Records from a data collection:
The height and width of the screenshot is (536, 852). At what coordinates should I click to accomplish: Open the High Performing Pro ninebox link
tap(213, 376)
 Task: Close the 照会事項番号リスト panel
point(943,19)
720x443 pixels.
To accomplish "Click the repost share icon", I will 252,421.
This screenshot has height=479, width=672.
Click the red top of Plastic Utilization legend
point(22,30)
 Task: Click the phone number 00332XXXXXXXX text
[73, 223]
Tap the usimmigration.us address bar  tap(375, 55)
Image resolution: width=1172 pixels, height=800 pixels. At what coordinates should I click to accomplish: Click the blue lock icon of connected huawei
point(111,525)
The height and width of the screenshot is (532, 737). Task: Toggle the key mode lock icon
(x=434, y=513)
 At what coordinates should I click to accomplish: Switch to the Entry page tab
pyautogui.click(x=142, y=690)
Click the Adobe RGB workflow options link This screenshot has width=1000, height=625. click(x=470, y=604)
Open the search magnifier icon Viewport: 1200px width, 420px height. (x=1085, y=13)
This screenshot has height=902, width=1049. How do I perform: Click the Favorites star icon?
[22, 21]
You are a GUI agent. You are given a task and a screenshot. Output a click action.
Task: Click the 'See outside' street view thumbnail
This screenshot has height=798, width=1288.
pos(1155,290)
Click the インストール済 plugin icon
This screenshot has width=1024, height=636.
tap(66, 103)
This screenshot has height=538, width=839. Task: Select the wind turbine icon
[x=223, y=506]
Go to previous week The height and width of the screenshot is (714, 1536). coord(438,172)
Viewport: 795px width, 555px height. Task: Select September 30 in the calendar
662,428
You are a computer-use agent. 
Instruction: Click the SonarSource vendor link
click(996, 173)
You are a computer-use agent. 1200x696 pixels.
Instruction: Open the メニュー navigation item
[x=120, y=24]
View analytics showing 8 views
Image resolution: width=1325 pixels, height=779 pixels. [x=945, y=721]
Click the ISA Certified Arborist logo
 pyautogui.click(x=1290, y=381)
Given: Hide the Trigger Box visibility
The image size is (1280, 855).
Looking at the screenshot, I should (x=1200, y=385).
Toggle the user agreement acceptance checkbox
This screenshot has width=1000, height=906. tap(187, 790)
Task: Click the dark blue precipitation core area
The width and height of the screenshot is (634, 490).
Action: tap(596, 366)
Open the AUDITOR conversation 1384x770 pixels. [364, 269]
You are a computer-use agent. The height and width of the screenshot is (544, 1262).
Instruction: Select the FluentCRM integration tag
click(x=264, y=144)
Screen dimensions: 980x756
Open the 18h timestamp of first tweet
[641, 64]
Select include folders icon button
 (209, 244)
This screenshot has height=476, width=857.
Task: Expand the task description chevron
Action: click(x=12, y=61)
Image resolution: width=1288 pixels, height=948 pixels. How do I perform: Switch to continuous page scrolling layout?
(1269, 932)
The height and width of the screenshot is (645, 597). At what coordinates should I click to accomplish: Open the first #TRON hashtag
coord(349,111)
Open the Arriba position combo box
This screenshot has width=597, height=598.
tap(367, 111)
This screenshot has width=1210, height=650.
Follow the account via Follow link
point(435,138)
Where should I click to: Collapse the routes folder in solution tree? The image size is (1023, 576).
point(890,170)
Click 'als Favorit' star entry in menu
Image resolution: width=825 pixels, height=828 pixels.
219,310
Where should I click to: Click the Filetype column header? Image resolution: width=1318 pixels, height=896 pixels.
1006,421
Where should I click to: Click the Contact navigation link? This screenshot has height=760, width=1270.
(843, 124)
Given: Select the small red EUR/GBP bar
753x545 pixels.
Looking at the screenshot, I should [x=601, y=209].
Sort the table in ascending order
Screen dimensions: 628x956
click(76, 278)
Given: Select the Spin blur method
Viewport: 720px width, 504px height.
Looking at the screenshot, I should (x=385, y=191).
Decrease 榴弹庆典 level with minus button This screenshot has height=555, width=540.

Brief: Each record should be returned precisely as written.

Solution for this task:
The height and width of the screenshot is (536, 852). At what coordinates should I click to accomplish: Open the High Performing Pro ninebox link
tap(213, 376)
 Task: Close the 照会事項番号リスト panel
point(943,19)
720x443 pixels.
To accomplish "Click the repost share icon", I will 252,421.
This screenshot has height=479, width=672.
Click the red top of Plastic Utilization legend
point(22,30)
 Task: Click the phone number 00332XXXXXXXX text
[73, 223]
Tap the usimmigration.us address bar  tap(375, 55)
Image resolution: width=1172 pixels, height=800 pixels. At what coordinates should I click to accomplish: Click the blue lock icon of connected huawei
point(111,525)
The height and width of the screenshot is (532, 737). Task: Toggle the key mode lock icon
(x=434, y=513)
 At what coordinates should I click to accomplish: Switch to the Entry page tab
pyautogui.click(x=142, y=690)
Click the Adobe RGB workflow options link This screenshot has width=1000, height=625. click(x=470, y=604)
Open the search magnifier icon Viewport: 1200px width, 420px height. (x=1085, y=13)
This screenshot has height=902, width=1049. How do I perform: Click the Favorites star icon?
[22, 21]
You are a GUI agent. You are given a task and a screenshot. Output a click action.
Task: Click the 'See outside' street view thumbnail
This screenshot has height=798, width=1288.
pos(1155,290)
Click the インストール済 plugin icon
This screenshot has width=1024, height=636.
tap(66, 103)
This screenshot has height=538, width=839. Task: Select the wind turbine icon
[x=223, y=506]
Go to previous week The height and width of the screenshot is (714, 1536). coord(438,172)
Viewport: 795px width, 555px height. Task: Select September 30 in the calendar
662,428
You are a computer-use agent. 
Instruction: Click the SonarSource vendor link
click(996, 173)
You are a computer-use agent. 1200x696 pixels.
Instruction: Open the メニュー navigation item
[x=120, y=24]
View analytics showing 8 views
Image resolution: width=1325 pixels, height=779 pixels. [x=945, y=721]
Click the ISA Certified Arborist logo
 pyautogui.click(x=1290, y=381)
Given: Hide the Trigger Box visibility
The image size is (1280, 855).
Looking at the screenshot, I should (x=1200, y=385).
Toggle the user agreement acceptance checkbox
This screenshot has width=1000, height=906. tap(187, 790)
Task: Click the dark blue precipitation core area
The width and height of the screenshot is (634, 490).
Action: tap(596, 366)
Open the AUDITOR conversation 1384x770 pixels. [364, 269]
You are a computer-use agent. The height and width of the screenshot is (544, 1262).
Instruction: Select the FluentCRM integration tag
click(x=264, y=144)
Screen dimensions: 980x756
Open the 18h timestamp of first tweet
[641, 64]
Select include folders icon button
 (209, 244)
This screenshot has height=476, width=857.
Task: Expand the task description chevron
Action: click(x=12, y=61)
Image resolution: width=1288 pixels, height=948 pixels. How do I perform: Switch to continuous page scrolling layout?
(1269, 932)
The height and width of the screenshot is (645, 597). At what coordinates should I click to accomplish: Open the first #TRON hashtag
coord(349,111)
Open the Arriba position combo box
This screenshot has width=597, height=598.
tap(367, 111)
This screenshot has width=1210, height=650.
Follow the account via Follow link
point(435,138)
Where should I click to: Collapse the routes folder in solution tree? The image size is (1023, 576).
point(890,170)
Click 'als Favorit' star entry in menu
Image resolution: width=825 pixels, height=828 pixels.
219,310
Where should I click to: Click the Filetype column header? Image resolution: width=1318 pixels, height=896 pixels.
1006,421
Where should I click to: Click the Contact navigation link? This screenshot has height=760, width=1270.
(843, 124)
Given: Select the small red EUR/GBP bar
753x545 pixels.
Looking at the screenshot, I should [x=601, y=209].
Sort the table in ascending order
Screen dimensions: 628x956
click(76, 278)
Given: Select the Spin blur method
Viewport: 720px width, 504px height.
Looking at the screenshot, I should (x=385, y=191).
Decrease 榴弹庆典 level with minus button This screenshot has height=555, width=540.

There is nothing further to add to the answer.